Besides these, alpha-granules contain a long list of substances (Table 1) which can be subdivided in proteoglycans, adhesive glycoproteins, hemostatic factors, cellular mitogens, protease inhibitors, and miscellaneous other molecules (Rendu and Brohard-Bohn, 2001). Platelet proteomic approaches have tried to assess all proteins present in platelets (Maguire and Fitzgerald, 2003; McRedmond et al., 2004). Proteomics of the products of activated platelets have revealed more than 300 proteins (Maguire et al., 2002; Coppinger et al., 2004) which are mostly secreted in alpha-granules. Most of these proteins are present in only small quantities. Large electrophysiologic effects would therefore likely be mediated through membrane channels on cardiomyocytes.
Platelet lysosomes contain “clearing factors” that breakdown the platelet clot: acid proteases and glycohydrolases. These lysosomal products have no known effect on cardiomyocytes. Breakdown products of platelet clots could potentially be arrhythmogenic, however a review on the incidence of early ventricular arrhythmias after thrombolytic therapy did not show evidence for increased early arrhythmias (Solomon et al., 1993).
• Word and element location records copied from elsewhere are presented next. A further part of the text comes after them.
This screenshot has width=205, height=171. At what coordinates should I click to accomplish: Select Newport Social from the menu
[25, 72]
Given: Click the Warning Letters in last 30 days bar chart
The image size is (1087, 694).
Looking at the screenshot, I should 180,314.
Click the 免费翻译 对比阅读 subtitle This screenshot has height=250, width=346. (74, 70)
Several dense granule products have been shown to have effects on coronary smooth muscle cells that mediate coronary constriction. ATP, UTP, and ADP can mediate prostacyclin and nitric-oxide release by interaction with the P2Y receptors on endothelial cells (da Silva et al., 2009). Serotonin injected in coronary arteries of angina patients leads to intense coronary constriction (McFadden et al., 1991), probably mediated by vascular 5-HT1B and 5-HT2A receptors (Kaumann and Levy, 2006). Like serotonin, histamine is another strong vasoconstrictor. In patients with variant angina, histamine could induce coronary spasm in 47% of subjects in one study (Kaski et al., 1986). Thrombus-released vasoconstrictive substances could reduce coronary perfusion and thereby increase local ischemia and reduce blood supply by collateral vessels. Ischemia due to coronary spasm in the absence of severe atherosclerosis has been described as a cause of VF (Seniuk et al., 2002; Al-Sayegh et al., 2007; Hung et al., 2007; Hendriks et al., 2008; Sanna et al., 2009; Sansone et al., 2009).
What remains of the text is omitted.